It's also indicative of the difference between the magazines that
whereas Philosophy Now has gone to a good deal of trouble and expense
to get itself shelved at ordinary newsstands around the world, The
Philosophers' Magazine can for the most part only be found in
specialty bookstores. Dr. Charles Echelbarger, professor of philosophy
at the State University of New York-Oswego and a member of Philosophy
Now's U.S. editorial board since 1998, expresses what could be the
magazine's mission statement when he admits to having become
"increasingly frustrated over the fact that it is so difficult to
explain to people outside academic life what I do." Perhaps this
explains the helpful sidebar to each issue's editorial, which provides
a guide to "philosophy in a nutshell." The Philosophers' Magazine
turns up its nose at crutches like this; it's edited for people who
already know exactly what Echelbarger does. "Bertrand's Break," its
regular crossword puzzle--named after Bertrand Russell--challenges
readers to name, for example, a "Proponent of Theory of Relativity" or
a "Follower of Plotinus." This is fun, but decidedly in-crowd, stuff.

After reading half-a-dozen of the most recent issues of Philosophy Now
and The Philosophers' Magazine, I felt a burning need to ask the
editors of both magazines about the ends of philosophy itself. "What's
it for, anyway?" I asked in an e-mail. "And are academic philosophers
doing it right?"

Lewis replied that, although we may be living in the golden age of
democracy, this is also the golden age of spin-doctors and lobbyists.
So "clear thinking and a questioning, skeptical (rather than cynical)
attitude to life are not merely relevant--they are vital survival
skills!" Lewis doesn't want to be lumped in with those in the "applied
philosophy" movement who insist that academic philosophy is useless.
Although he's highly critical of professional philosophers "who've
forgotten how to communicate in ordinary English," Lewis's editorial
in Philosophy Now's Winter 1999/2000 issue insists that, by training
their students to have "a clear head and the courage to think
fundamental things through for [themselves]," dedicated, scholarly
teachers of philosophy are an asset to society.

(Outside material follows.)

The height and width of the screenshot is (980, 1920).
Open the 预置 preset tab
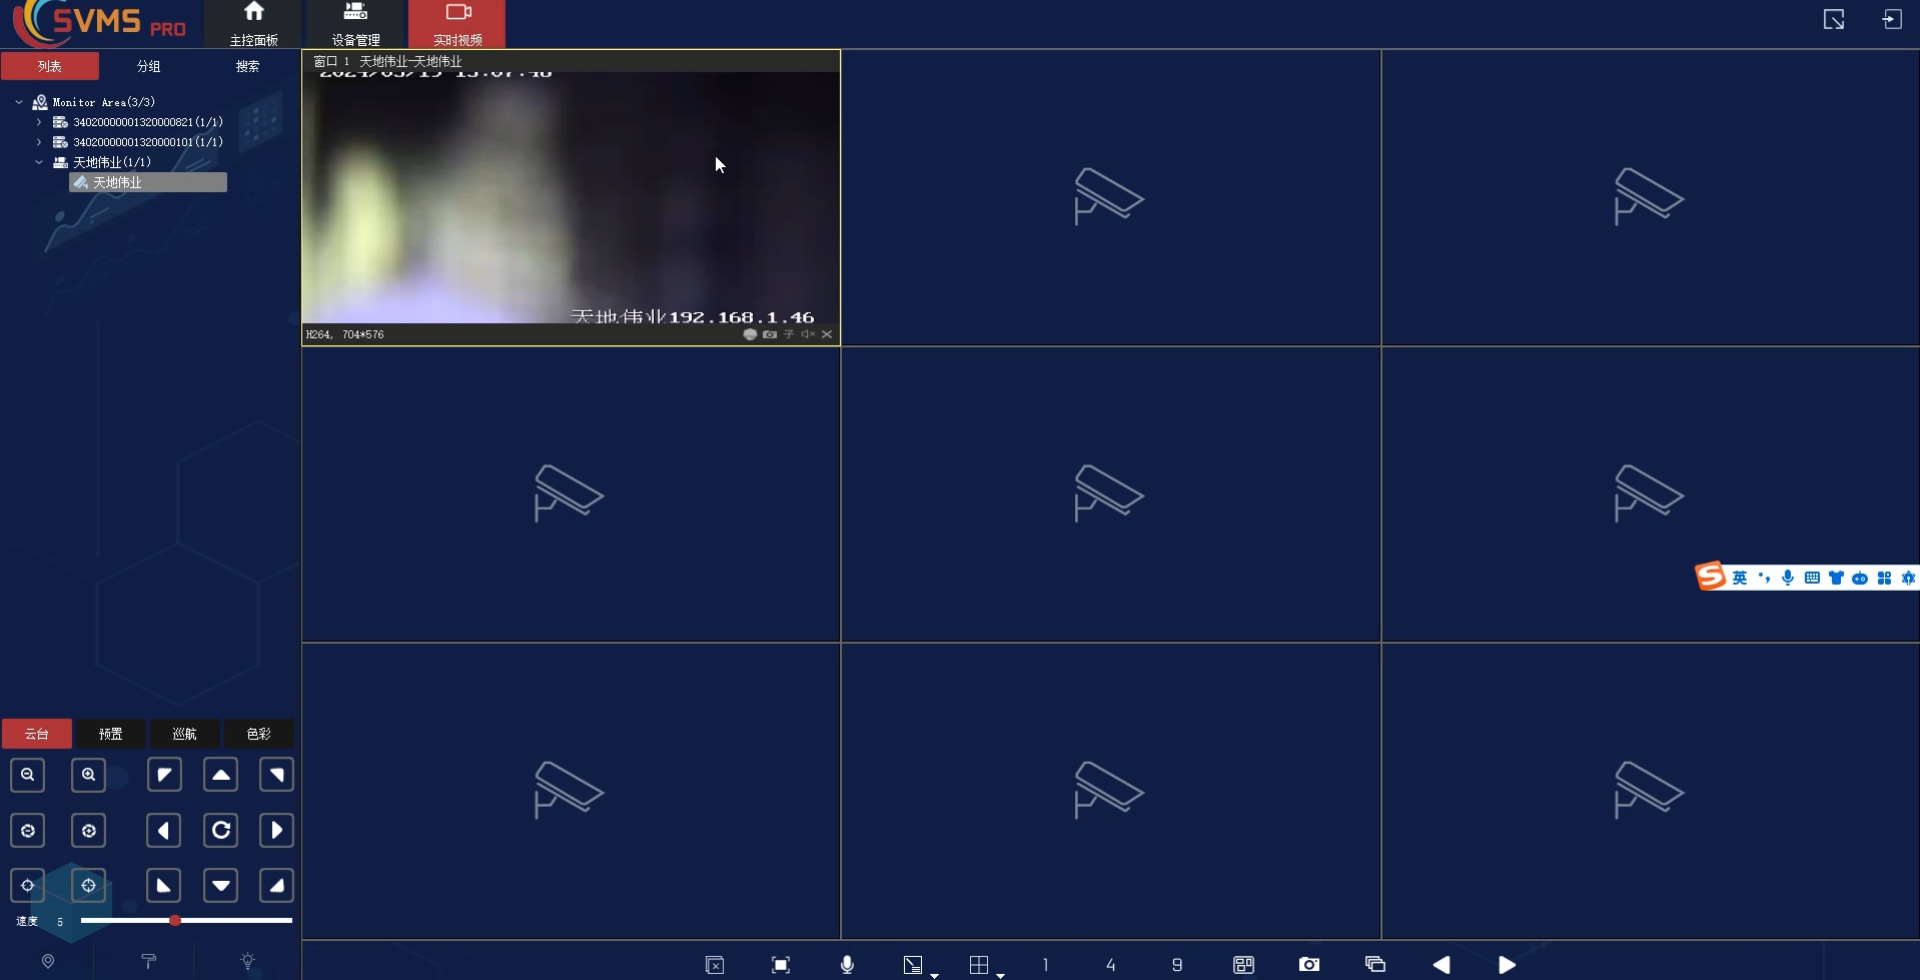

In their responses to my question, Baggini and Stangroom were careful
to note that The Philosophers' Magazine covers philosophy as it is,
not as it ought to be. "I don't think people like me who have
effectively given up doing original philosophy for writing about it
have much right to comment on what the academy is up to," Baggini
insists. That said, however, he agrees with Lewis that philosophy can
be useful to everyday living, but notes that "a great deal of
philosophy has no relevance whatsoever to how we as individuals live
our lives, and if we don't accept that we're going to falsely accuse
philosophers of letting us down." Stangroom admits to having a more
jaundiced view about academic philosophy. "It seems to me that its
strength is its scholarship--philosophers almost invariably know the
minutiae of the philosophical canon," he offers. "However, that is
also its weakness, in that they frequently seem to know little else."
Stangroom and Baggini agree, though, that the greatest contribution
philosophy can make to society is "to introduce clearer, sharper
thinking on the issues which bother us, whether they're moral,
existential, legal, or epistemological."

In the end the editors of both publications insist that it would be a
fantasy to suggest that they're bitter rivals. Dr. Timothy J. Madigan,
another member of Philosophy Now's U.S. editorial board, sums up the
situation by noting that "it is important to try to return to the
Socratic tradition of philosophy in the marketplace, while not unduly
denigrating the Platonic tradition of academic philosophy per se.
There's no need to perpetuate a false dilemma--there's enough food for
thought at all levels for everyone to join the banquet." And, after
all, success for either publication is undoubtedly good for the other,
because it expands the circle of people interested in philosophy.
"Maybe," Madigan suggests hopefully, "the western world is ready for a
full-blown philosophical explosion."
   _________________________________________________________________

A version of this article originally appeared on the Web site
Britannica.com.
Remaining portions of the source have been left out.